Yeah, I hadnt done any research on this. True.

Forget "retrobright" - just put your yellowed computers in the sun and they'll whiten. After a few years, they'll eventually re-yellow, just like with "retrobrighting", but you don't have the hassle of disassembling and soaking in peroxide.

I whitened some computers a few years ago this way and they're just getting a bit yellow now. When they're too yellow, I'll take them out on the deck in the sun for a few hours and fix it.

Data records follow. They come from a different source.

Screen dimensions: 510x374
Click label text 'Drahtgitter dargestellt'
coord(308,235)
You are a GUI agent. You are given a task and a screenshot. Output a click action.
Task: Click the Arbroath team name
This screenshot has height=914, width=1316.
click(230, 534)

This. I was looking into retrobrighting but wasn't excited about taking everything apart. It went from disassembling everything and submerging in relatively expensive peroxide, to just using LED strips in a foiled over Tupperware to just leaving them outside in the sun (on days that aren't incredibly hot).
 

Mr.Amiga500

Experienced Member
Joined
May 27, 2008
Messages
443
Location
Canada
This. I was looking into retrobrighting but wasn't excited about taking everything apart. It went from disassembling everything and submerging in relatively expensive peroxide, to just using LED strips in a foiled over Tupperware to just leaving them outside in the sun (on days that aren't incredibly hot).
This is how I de-yellowed my computers/keyboards. A seagull even came down to check it out. I think he approved.

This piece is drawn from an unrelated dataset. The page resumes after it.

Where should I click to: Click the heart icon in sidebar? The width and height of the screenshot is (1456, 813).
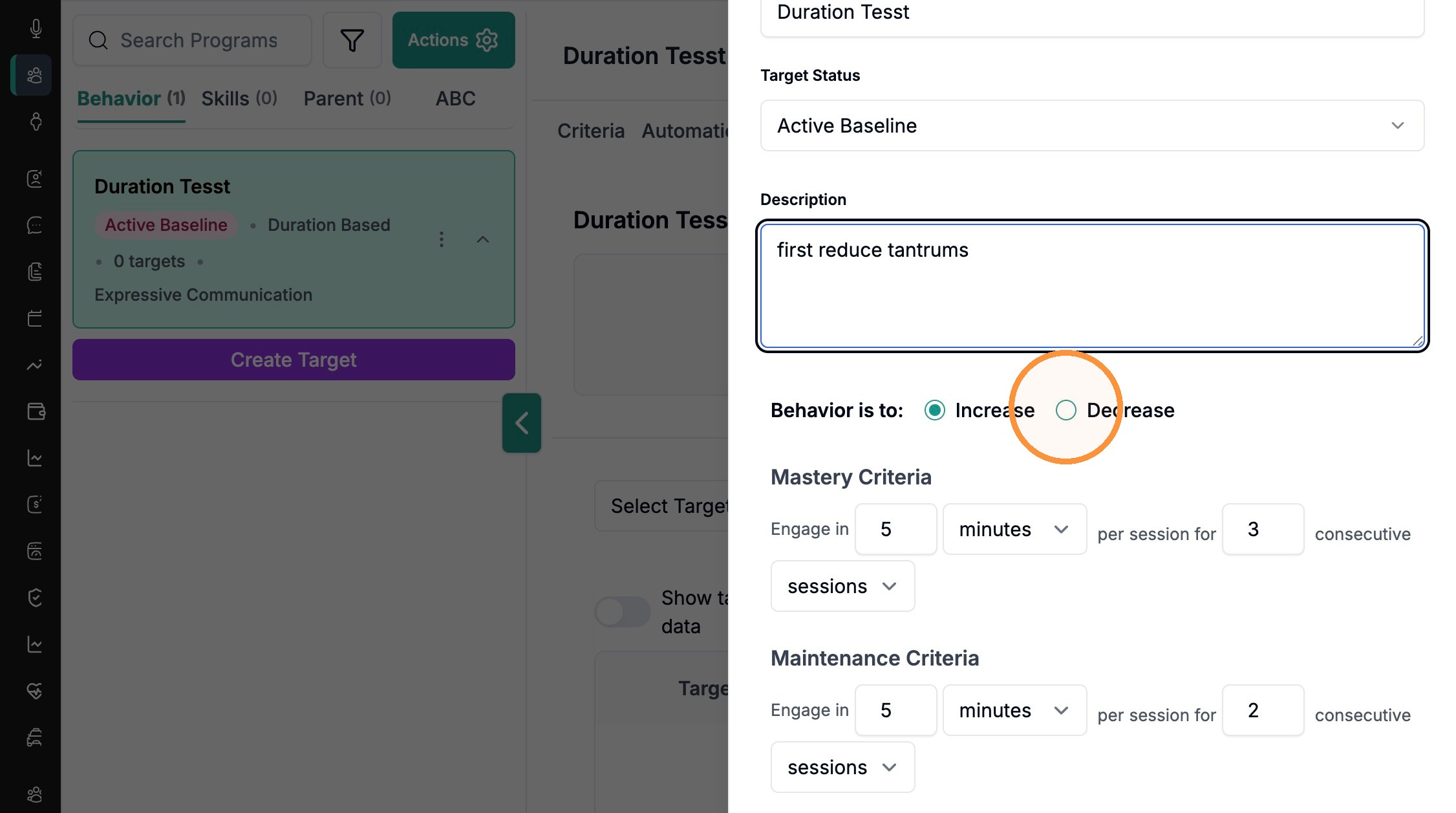point(36,691)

Seagull checking out keyboard.JPG

Post sun:

Apple IIc 2.jpg

The computers/keyboards are still not as yellow as they used to be - after 3 years. I think it's re-yellowing at the same rate as the "retrobright" method.
 

seaken

Experienced Member
Joined
Jun 20, 2016
Messages
283
Location
Shokan, New York
I prefer the "used" look and don't retrobrite anything. I usually just clean the case with a spong and softscrub and water and maybe a Mr. Clean magic eraser. But I do have a few systems that are still of the "natural grime" look with smudges and finger prints. I think one must have been in an auto repair garage. It's pretty grimey. I won't leave it that way but I just haven't got to cleaning it up yet.